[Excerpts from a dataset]
+ + +

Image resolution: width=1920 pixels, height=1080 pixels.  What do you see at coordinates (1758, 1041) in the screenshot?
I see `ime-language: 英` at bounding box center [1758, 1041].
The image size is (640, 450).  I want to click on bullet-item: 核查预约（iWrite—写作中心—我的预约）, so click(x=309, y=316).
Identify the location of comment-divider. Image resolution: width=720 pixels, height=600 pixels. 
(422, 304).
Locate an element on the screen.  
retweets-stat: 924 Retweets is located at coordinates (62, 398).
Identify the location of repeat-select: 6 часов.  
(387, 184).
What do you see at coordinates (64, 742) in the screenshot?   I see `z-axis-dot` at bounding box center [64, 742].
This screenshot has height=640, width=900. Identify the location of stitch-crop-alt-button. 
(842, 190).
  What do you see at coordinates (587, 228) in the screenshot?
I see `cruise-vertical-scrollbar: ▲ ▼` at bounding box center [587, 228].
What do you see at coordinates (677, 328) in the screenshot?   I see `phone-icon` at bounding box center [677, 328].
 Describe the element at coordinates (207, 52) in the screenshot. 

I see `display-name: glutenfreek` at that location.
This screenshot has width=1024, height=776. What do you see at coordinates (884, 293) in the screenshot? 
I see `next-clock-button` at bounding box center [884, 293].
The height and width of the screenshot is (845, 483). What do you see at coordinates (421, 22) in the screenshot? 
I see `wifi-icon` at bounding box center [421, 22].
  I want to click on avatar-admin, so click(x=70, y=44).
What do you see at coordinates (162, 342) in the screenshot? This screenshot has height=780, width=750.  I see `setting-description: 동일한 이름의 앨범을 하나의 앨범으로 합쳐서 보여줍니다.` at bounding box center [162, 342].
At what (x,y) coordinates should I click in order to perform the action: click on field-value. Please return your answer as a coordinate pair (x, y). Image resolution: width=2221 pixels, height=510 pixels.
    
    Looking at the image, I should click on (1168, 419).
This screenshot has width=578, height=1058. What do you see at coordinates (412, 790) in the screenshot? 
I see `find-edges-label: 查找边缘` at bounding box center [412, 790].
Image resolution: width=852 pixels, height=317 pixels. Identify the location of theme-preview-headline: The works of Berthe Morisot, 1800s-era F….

+ + +

**Task description:**
Please rewrite the listing above with "Identify the location of" swapped for "Find the position of" wherever it appears, leaving everything else unchanged.

**The answer:**
Image resolution: width=1920 pixels, height=1080 pixels.  What do you see at coordinates (1758, 1041) in the screenshot?
I see `ime-language: 英` at bounding box center [1758, 1041].
The image size is (640, 450).  I want to click on bullet-item: 核查预约（iWrite—写作中心—我的预约）, so click(x=309, y=316).
Find the position of comment-divider. Image resolution: width=720 pixels, height=600 pixels. 
(422, 304).
Locate an element on the screen.  
retweets-stat: 924 Retweets is located at coordinates (62, 398).
Find the position of repeat-select: 6 часов.  
(387, 184).
What do you see at coordinates (64, 742) in the screenshot?   I see `z-axis-dot` at bounding box center [64, 742].
This screenshot has height=640, width=900. Find the position of stitch-crop-alt-button. 
(842, 190).
  What do you see at coordinates (587, 228) in the screenshot?
I see `cruise-vertical-scrollbar: ▲ ▼` at bounding box center [587, 228].
What do you see at coordinates (677, 328) in the screenshot?   I see `phone-icon` at bounding box center [677, 328].
 Describe the element at coordinates (207, 52) in the screenshot. 

I see `display-name: glutenfreek` at that location.
This screenshot has width=1024, height=776. What do you see at coordinates (884, 293) in the screenshot? 
I see `next-clock-button` at bounding box center [884, 293].
The height and width of the screenshot is (845, 483). What do you see at coordinates (421, 22) in the screenshot? 
I see `wifi-icon` at bounding box center [421, 22].
  I want to click on avatar-admin, so click(x=70, y=44).
What do you see at coordinates (162, 342) in the screenshot? This screenshot has height=780, width=750.  I see `setting-description: 동일한 이름의 앨범을 하나의 앨범으로 합쳐서 보여줍니다.` at bounding box center [162, 342].
At what (x,y) coordinates should I click in order to perform the action: click on field-value. Please return your answer as a coordinate pair (x, y). Image resolution: width=2221 pixels, height=510 pixels.
    
    Looking at the image, I should click on (1168, 419).
This screenshot has width=578, height=1058. What do you see at coordinates (412, 790) in the screenshot? 
I see `find-edges-label: 查找边缘` at bounding box center [412, 790].
Image resolution: width=852 pixels, height=317 pixels. Find the position of theme-preview-headline: The works of Berthe Morisot, 1800s-era F….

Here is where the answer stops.